At eight o'clock next evening, Mademoiselle Angela entered the ballroom; in her hand was a splendid nosegay of white violets, and among them two budding roses, white also. During the whole night men and women were complimenting the young girl on her bouquet. Angela could not but feel a little grateful to her cousin who had procured this little triumph for her vanity; and perhaps she would have thought more of him but for the gallant persecutions of one of the bride's relatives who had danced several times with her. He was a fair-haired youth, with a magnificent moustache curled up at the ends, to hook innocent hearts. The bouquet had been pulled to pieces by everybody; only two white roses were left. The young man asked Angela for them; she refused—only to forget them after the ball on a bench, whence the young fair-haired youth hastened to take them.
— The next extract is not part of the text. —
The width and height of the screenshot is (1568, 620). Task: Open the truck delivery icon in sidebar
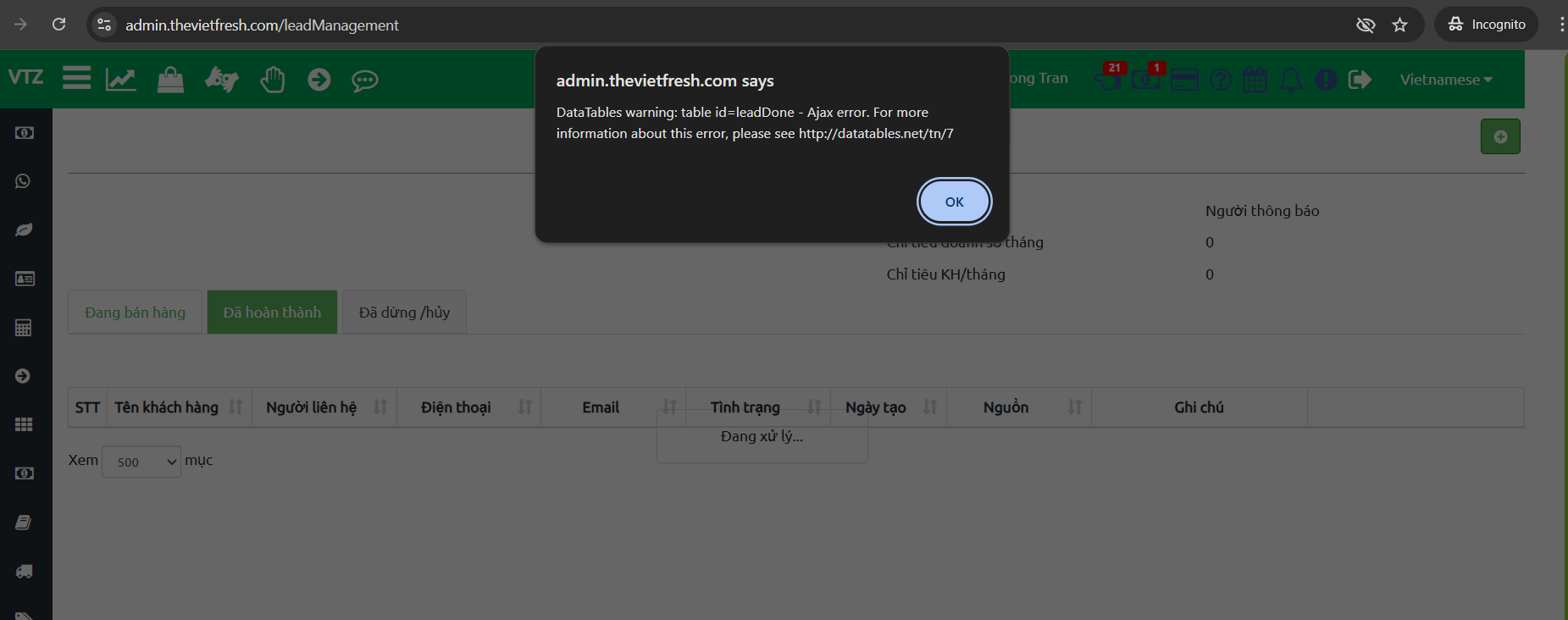pyautogui.click(x=24, y=572)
At that moment it was fourteen degrees below freezing point in Rodolphe's belvidere. He was leaning against his window looking out at the lights in the ballroom, where his cousin Angela, who didn't care for him, was dancing.

In the opening month of each of the four seasons there are some terrible epochs, usually about the 1st and the 15th. Rodolphe, who could not witness the approach of one or the other of these two dates without alarm, nicknamed them the Cape of Storms. On these mornings it is not Aurora who opens the portals of the East, but creditors, landlords, bailiffs and their kidney. The day begins with a shower of bills and accounts and winds up with a hailstorm of protests.Dies irae.
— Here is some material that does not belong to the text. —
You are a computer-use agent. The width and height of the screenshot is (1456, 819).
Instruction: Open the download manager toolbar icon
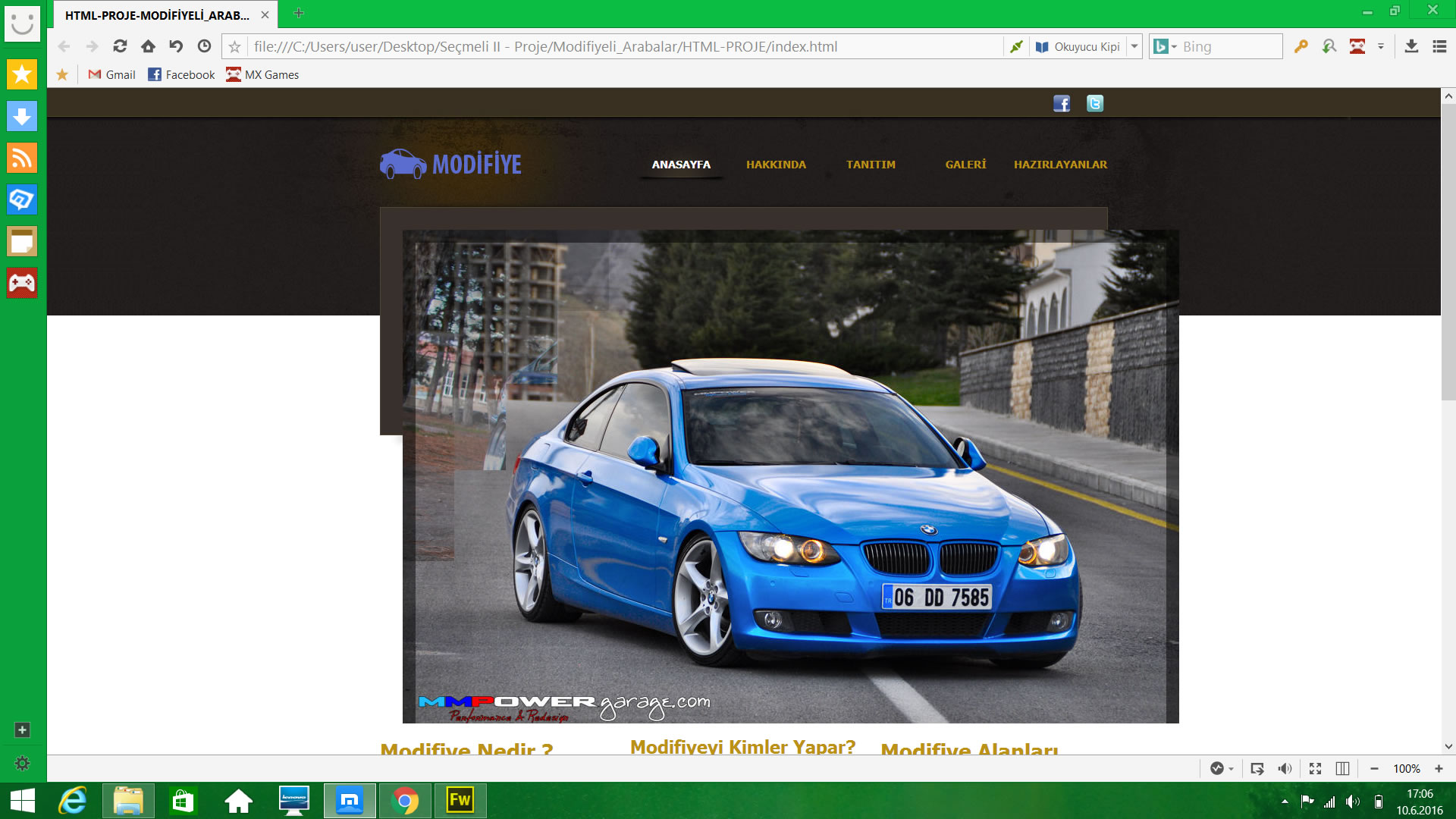coord(1411,46)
Now one morning, it was the 15th of April, Rodolphe was peacefully slumbering—and dreaming that one of his uncles had just bequeathed him a whole province in Peru, the feminine inhabitants included.

Whilst he was wallowing in this imaginary Pacolus, the sound of a key turning in the lock interrupted the heir presumptive just at the most dazzling point of his golden dream.

Rodolphe sat up in bed, his eyes and mind yet heavy with slumber, and looked about him.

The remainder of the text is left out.